Self-employed workers and part-time workers — and there have been more and more of both after the last economic downtown — already live in that world. More and more, workers in full-time jobs in the private sector are watching their pension plans and health plans being eroded as companies move to limit their financial exposure in areas where they used to provide benefits. People laid off in the last recession, those who have seen their manufacturing jobs vanish across Canada — few of them, cancer survivors or not, have seen their company health benefits stay in place.
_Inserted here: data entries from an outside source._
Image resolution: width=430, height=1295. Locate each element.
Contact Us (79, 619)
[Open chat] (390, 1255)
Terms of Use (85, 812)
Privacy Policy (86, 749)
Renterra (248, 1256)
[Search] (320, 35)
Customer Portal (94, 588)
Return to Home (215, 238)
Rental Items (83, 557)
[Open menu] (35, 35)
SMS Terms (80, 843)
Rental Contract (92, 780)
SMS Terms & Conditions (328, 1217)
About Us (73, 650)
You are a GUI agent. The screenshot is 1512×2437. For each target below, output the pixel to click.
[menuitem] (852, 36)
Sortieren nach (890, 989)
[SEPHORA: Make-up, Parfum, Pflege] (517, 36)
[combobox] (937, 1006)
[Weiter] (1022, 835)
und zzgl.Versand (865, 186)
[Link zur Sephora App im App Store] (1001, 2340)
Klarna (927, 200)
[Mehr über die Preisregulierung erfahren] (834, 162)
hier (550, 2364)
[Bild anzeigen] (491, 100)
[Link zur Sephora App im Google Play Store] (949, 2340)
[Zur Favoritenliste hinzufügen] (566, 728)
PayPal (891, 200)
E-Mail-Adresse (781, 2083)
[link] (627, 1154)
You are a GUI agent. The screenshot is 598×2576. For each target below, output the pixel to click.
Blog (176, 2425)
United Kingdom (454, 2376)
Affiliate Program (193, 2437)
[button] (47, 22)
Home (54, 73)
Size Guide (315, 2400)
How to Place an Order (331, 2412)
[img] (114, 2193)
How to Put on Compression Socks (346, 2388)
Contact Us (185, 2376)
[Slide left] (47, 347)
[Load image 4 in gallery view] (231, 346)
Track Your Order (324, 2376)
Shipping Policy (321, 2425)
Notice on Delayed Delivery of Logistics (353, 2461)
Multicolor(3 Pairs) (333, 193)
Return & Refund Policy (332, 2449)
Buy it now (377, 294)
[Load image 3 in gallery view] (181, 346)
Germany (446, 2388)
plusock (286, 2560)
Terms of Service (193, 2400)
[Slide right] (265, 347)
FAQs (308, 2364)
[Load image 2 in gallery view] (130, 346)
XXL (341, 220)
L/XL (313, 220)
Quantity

Far too often, our political leaders make changes for what they claim to be all our own interests — at the same time, when those political changes are made, those same politicians seem to end up magically immune to the effects.
Just stop to consider what would happen if your boss called you in to tell you that you were fired or laid off. Would you expect “but I need my health benefits” to constitute an effective argument to make that boss change his or her mind?
Wallin says without the Senate, and as a result of the damage to her reputation, she faces losing her job and income, and “my ability to earn one in the future anywhere …”
Tell it to a 60-year-old laid-off machinist.
The working world in Canada is a harsh one, and Wallin’s own Conservatives have done their fair share to help make it that way, with everything from employment insurance changes on down.
Welcome, Ms. Wallin, to the real world. Perhaps a good number of your political fellows should consider living under the same harsh realities.